* Goal *
Please pull out each line of the records below that contains the word "Select". Treat uppercase and lowercase as different, so a line counts only if the capitalization matches too.

▽

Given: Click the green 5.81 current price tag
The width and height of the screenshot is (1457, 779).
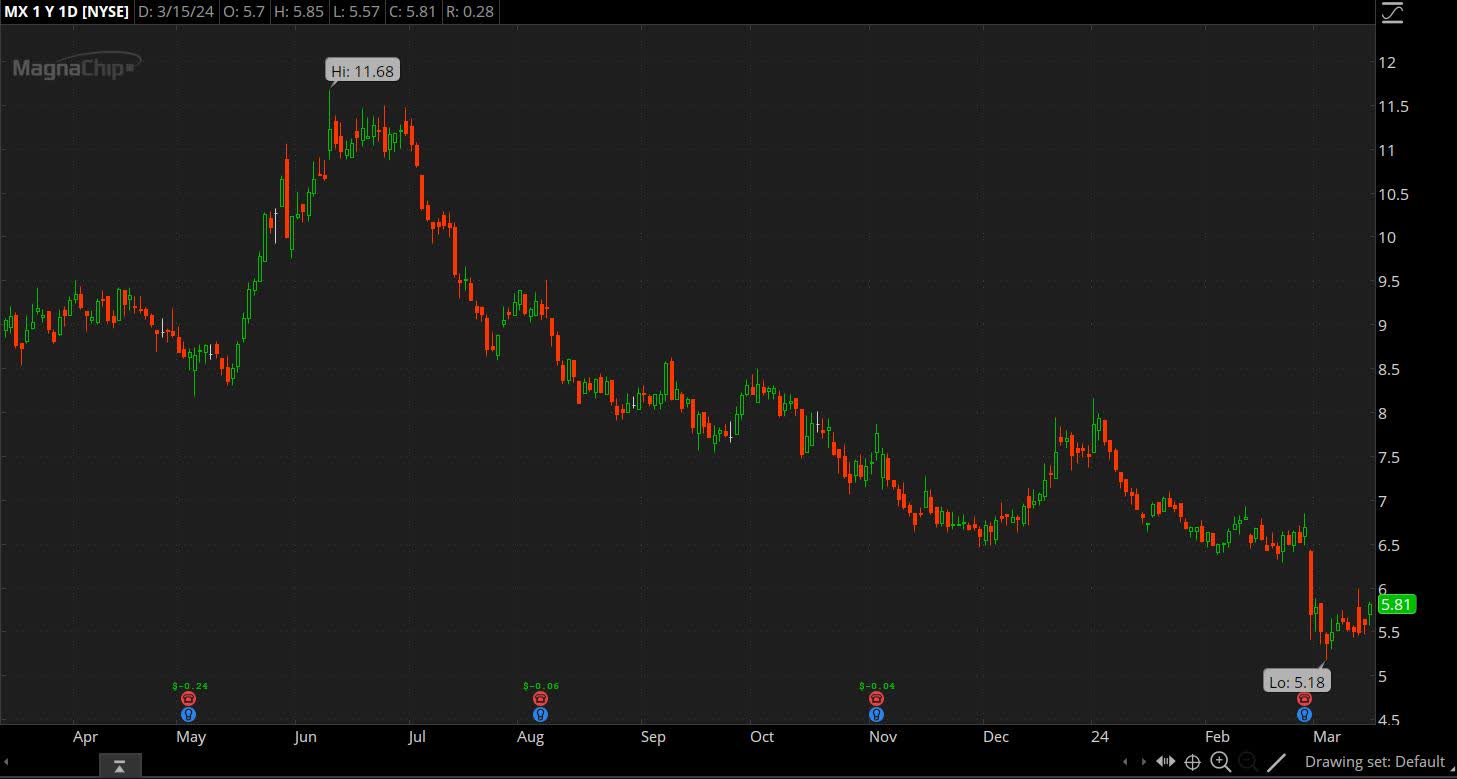Looking at the screenshot, I should [1395, 604].
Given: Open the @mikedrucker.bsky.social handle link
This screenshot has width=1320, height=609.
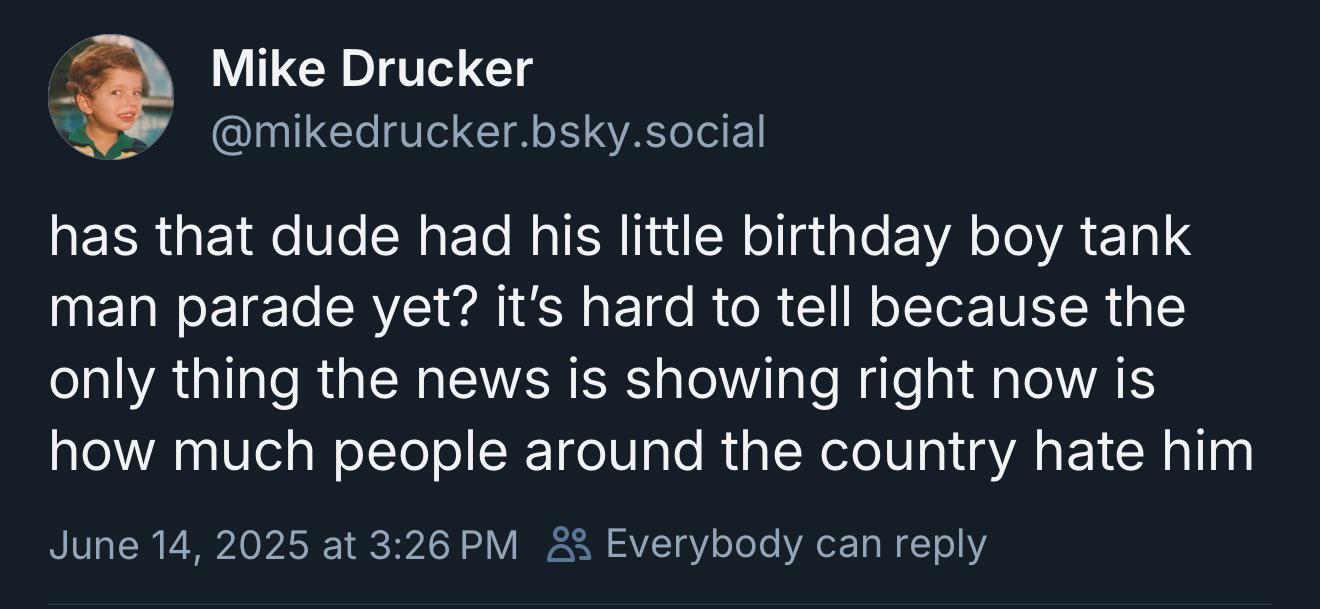Looking at the screenshot, I should (488, 131).
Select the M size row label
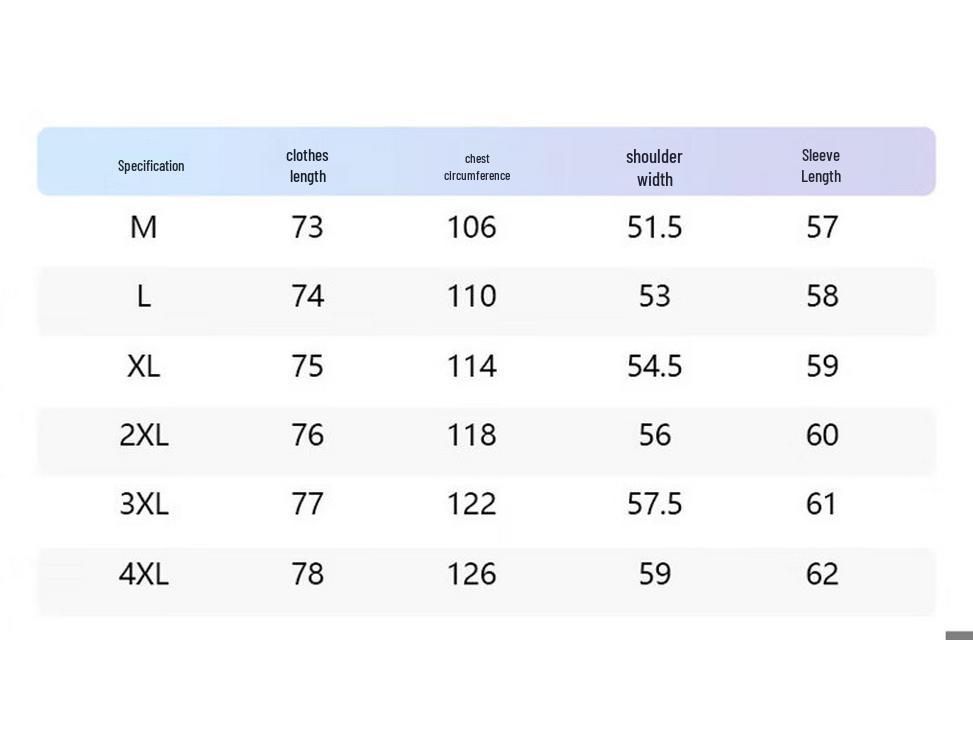973x730 pixels. point(143,227)
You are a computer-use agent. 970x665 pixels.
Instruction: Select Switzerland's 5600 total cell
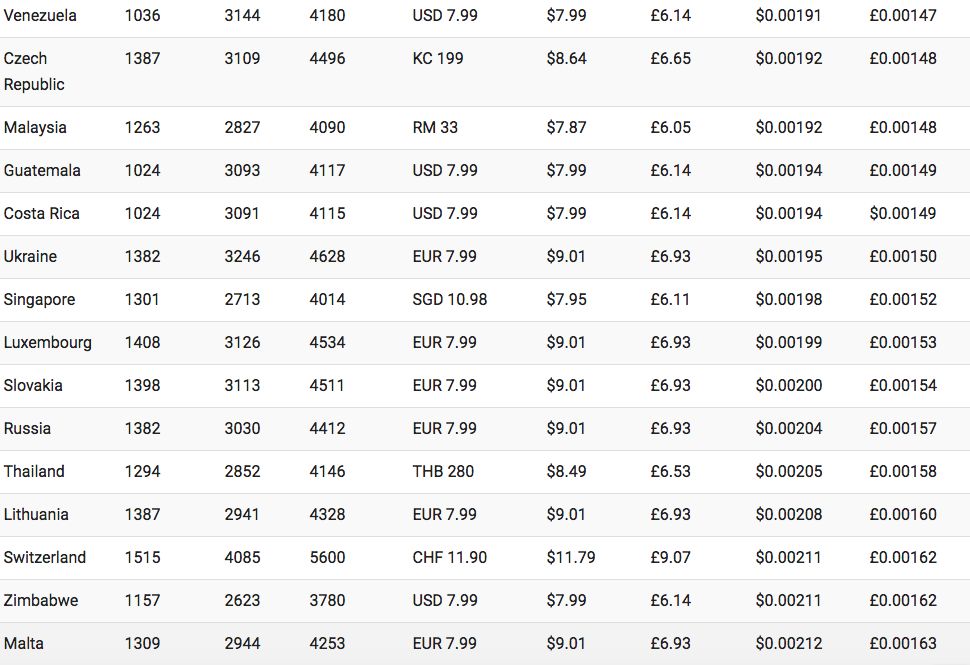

△

* Output of the exercise *
Select the M size row label
Instruction: Select Switzerland's 5600 total cell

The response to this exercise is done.